◆ **Passage given**:
■ ■ ■ ■ ■ ■ ■

Those are some cute chicks. I would guess the spotted ones are the Leghorn crosses?


----------



## MaransGuy

Thanks LittleWings. Lucky for me, my chickens aren't jumpy. I try to go into their pens every other day and hand feed them. And I agree, I think the black spotted ones are the Leghorn crosses. I think they may look like a Austra Whites when they get older, just smaller.


----------



## piglett

MaransGuy said:


> Here is the chicks I told you about LittleWings. 1/2 of the chicks are full AG and 1/2 of them are AG and White Leghorn cross. It should be easy enough to tell them apart once they feather out some. Also one of the broody hens that hatched them out.  Let me know what you think about these too LittleWings please.


 extra treats for the broody!!!
i have a couple little silkies that could hatch out a rock i think
even in sub zero weather 100% hatch rates 

oh also what is an "AG"? american Game?


----------



## LittleWings

I've heard Silkies are hatching machines. 

Yes, AG stands for American Game.


----------



## piglett

LittleWings said:


> I've heard Silkies are hatching machines.
> 
> Yes, AG stands for American Game.


any silkie who can hatch out chicks in -10f weather has a place in my flock


----------



## texas75563

*Bielefelder Roo X Cream Legbar Hen*

This wasn't originally a plan of mine. It became a plan out of necessity. I bought 4 3 week old females and 1 male cream legbar. Only problem 2 females and the roo turned out to be rhodebars. I had no cream legbar roo to breed to my creamlegbar hens.

Picture 1 is roo from cross.

Picture 2 closest and furthest are roos from cross. Closest is from a later hatch he hasn't darkened out yet.

Picture 3 are some of the pullets from cross.


----------



## LittleWings

texas75563 said:


> This wasn't originally a plan of mine. It became a plan out of necessity. I bought 4 3 week old females and 1 male cream legbar. Only problem 2 females and the roo turned out to be rhodebars. I had no cream legbar roo to breed to my creamlegbar hens.
> 
> Picture 1 is roo from cross.
> 
> Picture 2 closest and furthest are roos from cross. Closest is from a later hatch he hasn't darkened out yet.
> 
> Picture 3 are some of the pullets from cross.


Very nice! Necessity is the mother of invention.

■ ■ ■ ■ ■ ■ ■

◆ **Records**:
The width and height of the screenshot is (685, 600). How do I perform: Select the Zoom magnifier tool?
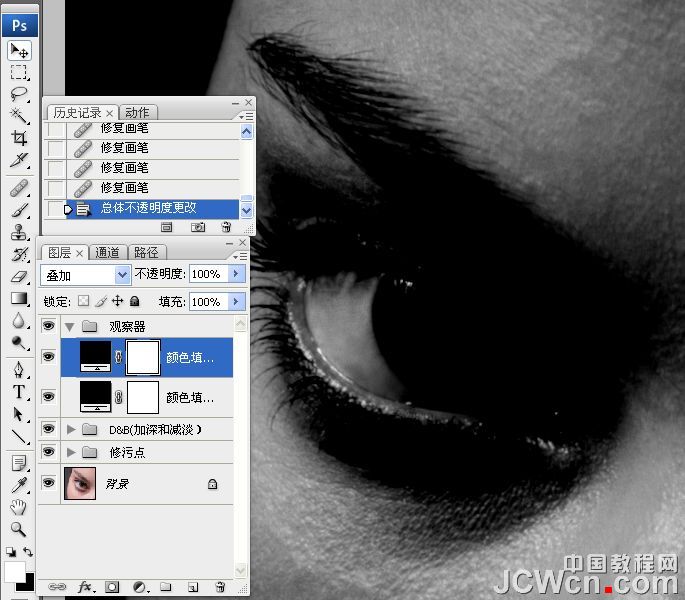coord(19,529)
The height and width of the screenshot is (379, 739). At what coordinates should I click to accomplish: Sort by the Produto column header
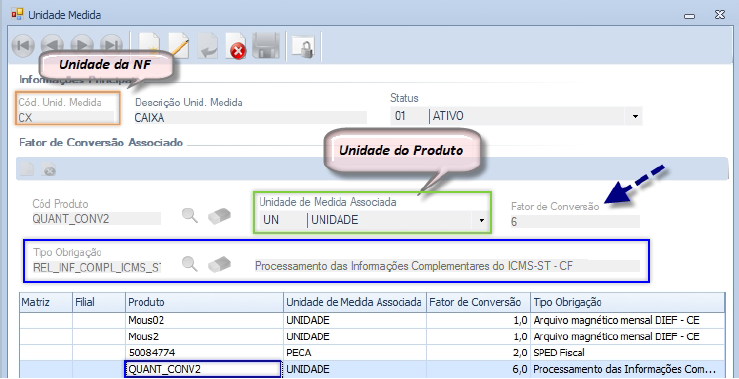point(204,302)
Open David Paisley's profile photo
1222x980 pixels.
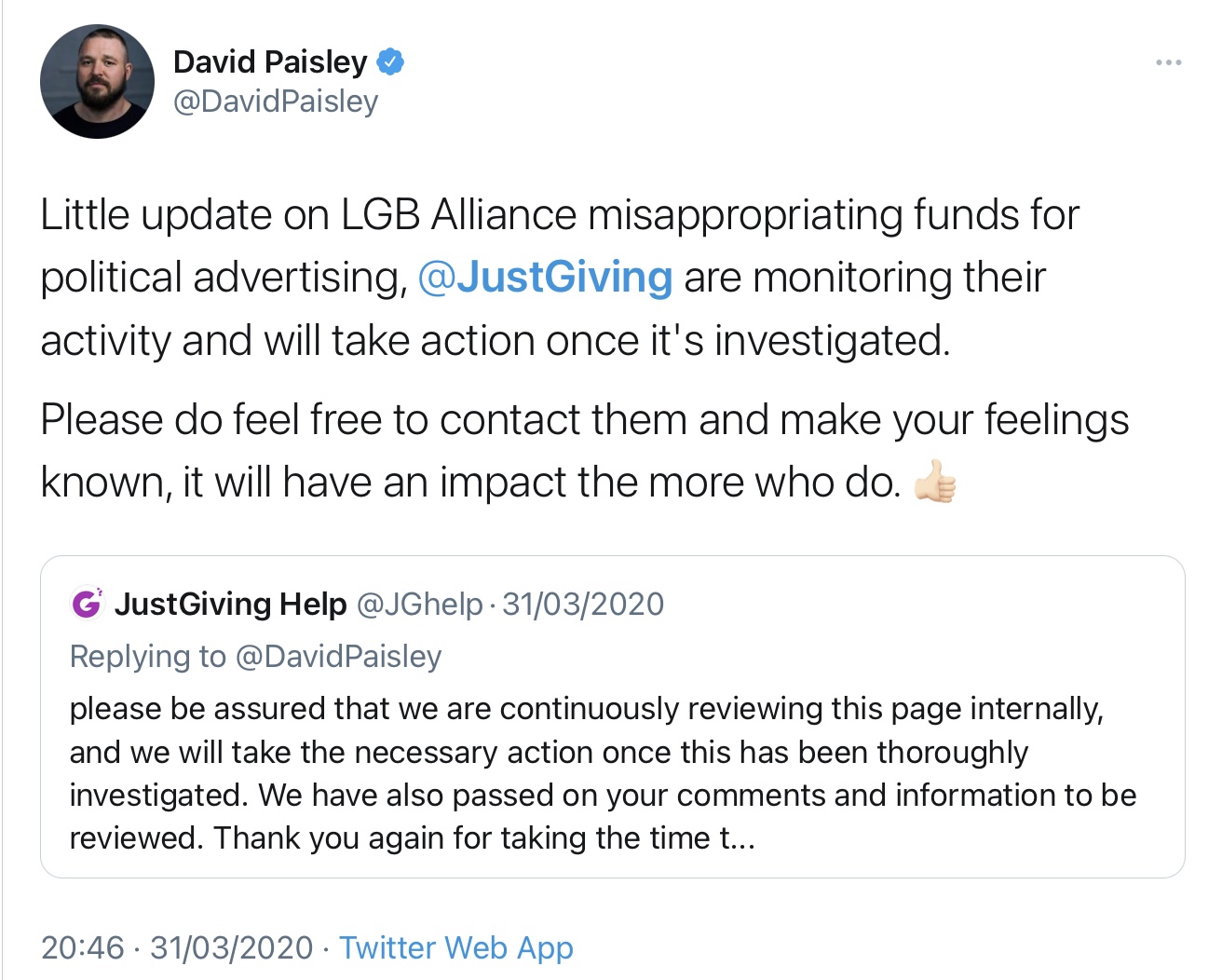coord(97,82)
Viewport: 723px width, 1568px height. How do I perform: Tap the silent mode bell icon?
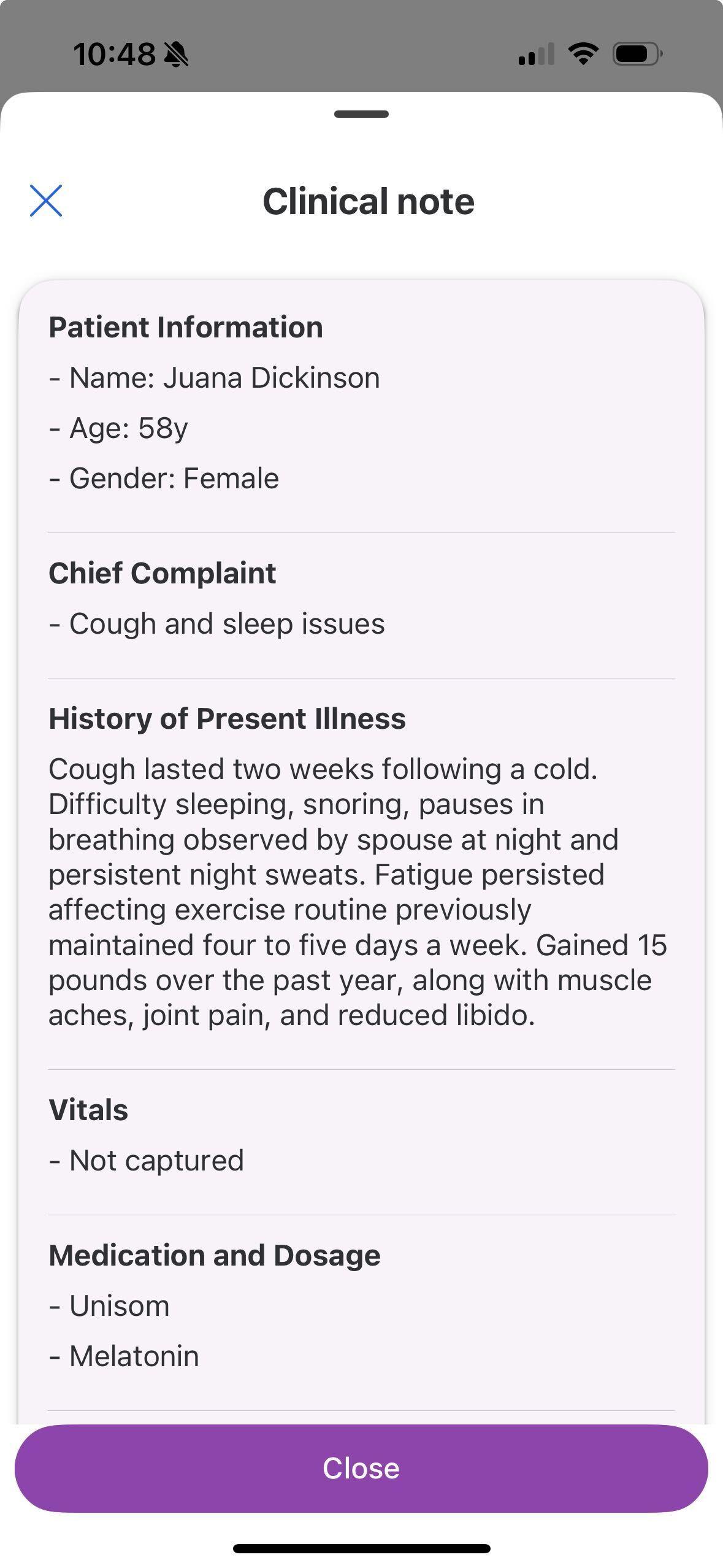pyautogui.click(x=177, y=55)
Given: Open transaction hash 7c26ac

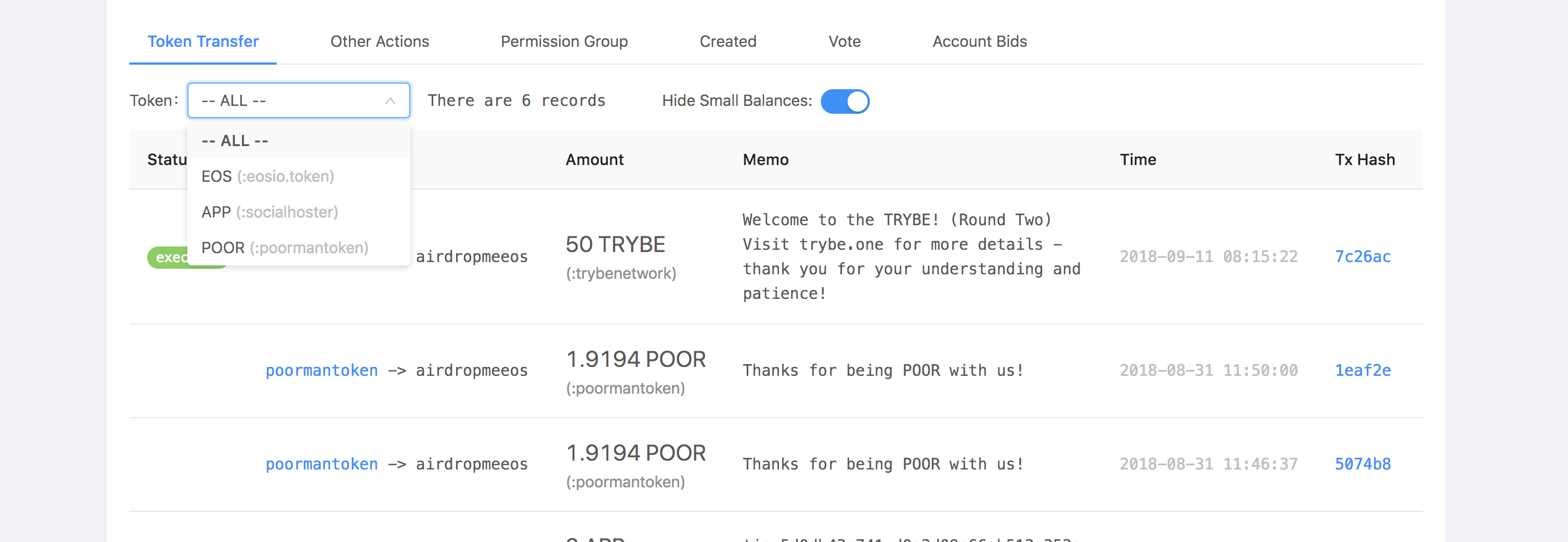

■ ■ ■ ■ ■ ■ ■

◆ **What you will do**:
A. Answer these about the chicken thread:
(i) What does "AG" stand for?
(ii) How often does MaransGuy go into the pens to hand feed the chickens?
(iii) How many 3-week-old females did texas75563 buy?
B. In the chicken thread, shorten the paragraph that opens "This wasn't originally a plan of mine." Keep its main facts.
The items stand on their own and have nothing to do with the chicken thread.

◆ **Answers for the exercise**:
A.
(i) American Game
(ii) Every other day
(iii) Four

B. The cross wasn't planned. It came from necessity. Of the 4 three-week-old females and 1 male cream legbar bought, 2 females and the roo turned out to be rhodebars. That left no cream legbar roo for the cream legbar hens.